Plum cake with olive oil Plum cake with yogurt
- Mix the whole eggs with the orange zest and place them in the bowl of the mixer. Add the sugar and salt, and heat it in a bain-marie until it reaches 40 °C. Add the softened butter in that order.
- Transfer the mixture to the mixer and beat with the whisk attachments for 15 minutes until a frothy batter is obtained. Add the whole eggs.
- Sift the flour, baking powder, and potato starch twice. Add the powdered sugar.
- When the batter has been beating for 15 minutes, gradually add half of the sifted flour mixture.
- Add the salt and then the olive oil in four batches.
- Once the olive oil has been well absorbed, add the other half of the flour.
- If we want to add fruit, add it at the end and gently fold it in with a manual spatula.
- Fill the mold, which should already be greased and floured, up to 3/4 full.
- Insert a spatula coated with melted butter deep into the mold along the length of the batter.
- Bake at 180 ºC for 40-45 minutes or according to the instructions of the chosen procedure.
- Lower the oven to 165 ºC after 15 minutes and maintain it for 30 more minutes (a total of 45 minutes for baking).
- Place the eggs, sugar, and the orange and lemon zest in a bowl. Beat on high speed until a fluffy mixture is obtained, then reduce the speed and add the cream and the rum (10 ml if desired).
- Add the melted butter in three parts while continuing to mix, then add the flour and the yeast.
- Add the candied orange and the chopped chocolate in two stages while continuing to mix, and let rest in the refrigerator for 30 minutes.
- Fill the mold, which should already be greased and floured, up to 3/4 full.
- Insert a spatula coated with melted butter along the length of the dough, reaching the bottom of the mold.
- Bake at 175 ºC in small molds for about 25 minutes, and in a large mold for 55-60 minutes.
- Before placing it in the oven, a streusel can be made to place on top of the plum cake. For the streusel, mix 35 grams of butter, 45 grams of sugar, 35 grams of all-purpose flour, 35 grams of almond flour, and lemon zest.
Recommendations & Tricks
- If we don't have enough sugar, increase the amount of sugar in the recipe by adding the necessary difference relative to the weight of the eggs.
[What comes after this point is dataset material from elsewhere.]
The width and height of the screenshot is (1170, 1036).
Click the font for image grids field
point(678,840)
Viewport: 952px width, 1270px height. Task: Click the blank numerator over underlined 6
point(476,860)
- We can substitute the orange juice with the soaking liquor from the raisins for a more intense and complex aroma.
- Note: If the butter sticks to the sides of the mixing bowl because it’s cold, slightly warm the sides with a blowtorch or place a kitchen towel soaked in hot water to help release the butter.
- Add the salt, honey, orange and lemon zest, and powdered vanilla. Mix well with a spatula until all ingredients are well integrated.
- Incorporate the orange juice (or liquor) until it is completely combined with the rest of the mixture.
- Add the eggs, one at a time, ensuring each is fully integrated before adding the next. This will help maintain a smooth texture.
- Reserve some flour to dust the fruit before incorporating it into the batter. This will prevent the fruit from sinking during baking.
- Sift the flour and the baking powder together to avoid lumps and ensure an even distribution of the leavening agent.